The state's electric grid operator will enter Senate hearings this morning with a Texas-sized target on its back.

An electrical substation in Comfort, TX.

THE BIG CONVERSATION:

The state's electric grid operator will enter Senate hearings this morning with a Texas-sized target on its back.

Lawmakers have called on state agencies and power companies to explain what exactly caused the rolling blackouts that left hundreds of thousands of Texans intermittently without power during an uncharacteristically harsh winter freeze two weeks ago.

Today, a joint Senate committee will hear from a number of witnesses, including representatives from the Railroad Commission and the Texas Commission on Environmental Quality. But lawmakers will likely home in on the agency that called for the blackouts and has since raised a number of questions about its operations: the Electric Reliability Council of Texas, or ERCOT, which operates the state's electric grid.

Concerns over the agency's inability to predict and warn Texans of the blackouts have dominated discussions of the agency's performance. But as the Tribune's Kate Galbraith reports today, a number of other behind-the-scenes concerns, about transparency and bureaucracy within the agency, have since cropped up.

ERCOT, for instance, must wait 60 days before revealing which power plants failed in the cold weather. On Monday, state Sen. Rodney Ellis, D-Houston, reintroduced a bill to reduce the confidentiality period — in place to keep competitors from capitalizing on malfunctioning plants — to two days. Transparency also plays into concerns over market manipulation, which some have alleged in light of price spikes that accompanied the blackouts.

Another concern: the agency's board, which a panel of commissioners have recommended cleaving off as an independent entity. Board salaries have also increased dramatically in recent years.

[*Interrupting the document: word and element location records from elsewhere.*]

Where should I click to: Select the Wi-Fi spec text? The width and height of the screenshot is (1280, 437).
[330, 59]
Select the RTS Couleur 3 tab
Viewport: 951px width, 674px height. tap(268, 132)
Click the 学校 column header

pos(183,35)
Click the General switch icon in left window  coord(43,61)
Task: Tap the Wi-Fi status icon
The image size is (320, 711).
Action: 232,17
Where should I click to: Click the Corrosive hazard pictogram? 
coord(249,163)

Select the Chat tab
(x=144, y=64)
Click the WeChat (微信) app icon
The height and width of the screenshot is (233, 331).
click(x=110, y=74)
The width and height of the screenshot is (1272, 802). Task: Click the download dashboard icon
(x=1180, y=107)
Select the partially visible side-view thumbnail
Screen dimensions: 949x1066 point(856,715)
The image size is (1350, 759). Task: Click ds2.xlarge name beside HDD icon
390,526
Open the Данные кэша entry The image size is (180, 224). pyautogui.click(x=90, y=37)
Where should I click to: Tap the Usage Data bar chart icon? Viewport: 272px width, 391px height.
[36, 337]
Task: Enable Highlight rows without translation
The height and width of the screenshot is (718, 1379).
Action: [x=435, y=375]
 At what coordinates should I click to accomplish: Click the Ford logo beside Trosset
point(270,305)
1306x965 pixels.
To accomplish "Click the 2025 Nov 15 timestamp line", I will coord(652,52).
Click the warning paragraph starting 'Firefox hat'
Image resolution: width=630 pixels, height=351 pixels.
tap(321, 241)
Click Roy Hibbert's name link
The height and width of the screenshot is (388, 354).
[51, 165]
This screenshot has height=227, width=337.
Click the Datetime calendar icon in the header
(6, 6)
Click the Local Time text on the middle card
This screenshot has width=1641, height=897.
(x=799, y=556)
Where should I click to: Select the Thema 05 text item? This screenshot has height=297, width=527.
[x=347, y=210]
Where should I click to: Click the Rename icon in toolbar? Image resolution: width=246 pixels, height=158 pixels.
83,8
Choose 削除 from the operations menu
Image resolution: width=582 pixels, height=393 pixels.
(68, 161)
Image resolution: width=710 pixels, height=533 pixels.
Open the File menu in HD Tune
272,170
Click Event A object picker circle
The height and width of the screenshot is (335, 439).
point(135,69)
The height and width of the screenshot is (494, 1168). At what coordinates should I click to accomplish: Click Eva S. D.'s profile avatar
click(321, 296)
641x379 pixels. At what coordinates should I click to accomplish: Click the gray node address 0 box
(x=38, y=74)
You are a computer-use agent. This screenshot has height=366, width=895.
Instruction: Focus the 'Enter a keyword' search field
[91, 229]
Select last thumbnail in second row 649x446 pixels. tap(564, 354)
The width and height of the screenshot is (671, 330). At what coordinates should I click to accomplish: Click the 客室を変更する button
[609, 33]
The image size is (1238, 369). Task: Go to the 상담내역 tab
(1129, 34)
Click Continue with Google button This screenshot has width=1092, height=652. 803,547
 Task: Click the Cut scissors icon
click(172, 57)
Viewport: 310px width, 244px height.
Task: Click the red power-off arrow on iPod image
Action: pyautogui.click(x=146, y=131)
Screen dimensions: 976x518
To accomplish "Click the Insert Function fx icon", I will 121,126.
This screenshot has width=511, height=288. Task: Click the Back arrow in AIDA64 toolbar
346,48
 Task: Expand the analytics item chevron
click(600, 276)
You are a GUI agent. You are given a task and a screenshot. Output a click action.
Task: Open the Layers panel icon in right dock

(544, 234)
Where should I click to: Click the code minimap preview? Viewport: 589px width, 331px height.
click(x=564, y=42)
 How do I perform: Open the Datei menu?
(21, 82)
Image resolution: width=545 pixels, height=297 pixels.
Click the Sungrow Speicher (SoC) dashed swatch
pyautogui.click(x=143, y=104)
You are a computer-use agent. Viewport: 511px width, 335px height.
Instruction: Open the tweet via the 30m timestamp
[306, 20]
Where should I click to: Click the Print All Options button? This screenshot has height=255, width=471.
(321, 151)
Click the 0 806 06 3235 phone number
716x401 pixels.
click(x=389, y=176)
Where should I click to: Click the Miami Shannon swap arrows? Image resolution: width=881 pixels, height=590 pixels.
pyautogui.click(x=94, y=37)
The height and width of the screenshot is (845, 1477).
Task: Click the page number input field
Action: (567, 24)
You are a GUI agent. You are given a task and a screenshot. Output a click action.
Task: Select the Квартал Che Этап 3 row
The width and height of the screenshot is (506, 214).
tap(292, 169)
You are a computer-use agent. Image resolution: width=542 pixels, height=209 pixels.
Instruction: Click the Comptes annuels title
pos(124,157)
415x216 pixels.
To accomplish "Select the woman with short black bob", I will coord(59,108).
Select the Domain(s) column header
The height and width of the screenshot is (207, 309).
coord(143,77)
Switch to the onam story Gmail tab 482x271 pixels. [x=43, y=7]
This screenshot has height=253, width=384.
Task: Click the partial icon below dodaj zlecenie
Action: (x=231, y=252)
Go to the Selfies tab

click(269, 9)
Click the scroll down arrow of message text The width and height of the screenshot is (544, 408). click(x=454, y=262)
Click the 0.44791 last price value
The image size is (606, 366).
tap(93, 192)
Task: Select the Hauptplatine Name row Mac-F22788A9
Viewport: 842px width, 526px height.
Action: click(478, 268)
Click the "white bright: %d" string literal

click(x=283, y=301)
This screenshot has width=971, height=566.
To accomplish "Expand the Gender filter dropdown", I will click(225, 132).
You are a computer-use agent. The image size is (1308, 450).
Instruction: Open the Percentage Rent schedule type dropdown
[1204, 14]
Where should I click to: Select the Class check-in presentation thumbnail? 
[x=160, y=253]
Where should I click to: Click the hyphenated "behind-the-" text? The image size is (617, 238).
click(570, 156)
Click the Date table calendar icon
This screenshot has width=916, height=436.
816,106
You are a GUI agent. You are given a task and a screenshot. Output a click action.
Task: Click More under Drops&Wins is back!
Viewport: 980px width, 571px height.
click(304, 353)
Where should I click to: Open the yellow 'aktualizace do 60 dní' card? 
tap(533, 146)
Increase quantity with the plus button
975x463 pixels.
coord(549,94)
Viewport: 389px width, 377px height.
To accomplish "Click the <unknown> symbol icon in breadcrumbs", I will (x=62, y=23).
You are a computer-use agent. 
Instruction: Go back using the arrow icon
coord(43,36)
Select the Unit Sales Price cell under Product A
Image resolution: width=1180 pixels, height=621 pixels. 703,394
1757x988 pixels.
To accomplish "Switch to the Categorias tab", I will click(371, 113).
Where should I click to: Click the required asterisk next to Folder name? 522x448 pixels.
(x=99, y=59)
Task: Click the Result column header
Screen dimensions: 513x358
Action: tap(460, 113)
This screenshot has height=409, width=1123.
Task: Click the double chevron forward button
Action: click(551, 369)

Watch for Kate Galbraith's coverage of the Senate hearings.

CULLED:

  • In the brewing dispute over Amazon.com's decision to withdraw operations from Texas in light of a sales-tax dispute, Comptroller Susan Combs got some help from an Austin Democrat on Monday. Aligning himself with Combs, who sent Amazon a bill last year for $269 million in past-due sales tax, state Rep. Elliott Naishtat filed a bill yesterday that would close loopholes allowing online retailers to operate without collecting sales tax. Naishtat said the bill would generate hundreds of millions of dollars for the state and that he'd be surprised if Gov. Rick Perry — who on Friday criticized Combs' stance — took issue with that.
  • Members of the Mexican American Legislative Caucus aren't too happy after state Rep. Raul Torres, R-Corpus Christi, called the nonpartisan caucus "often the Democratic Party's media outlet for Hispanic issues," says the San Antonio Express-News.
  • Here's a look at how Texas fares under the budget proposal unveiled Monday by the White House. In short, as the Houston Chronicle notes, it's a mixed bag.

"My colleagues love it." — State Rep. Leo Berman, R-Tyler, on the bill he's filed that would require presidential candidates to show their birth certificates to appear on the Texas ballot. Berman told Politico his bill would pass easily in the House but likely stall in the Senate.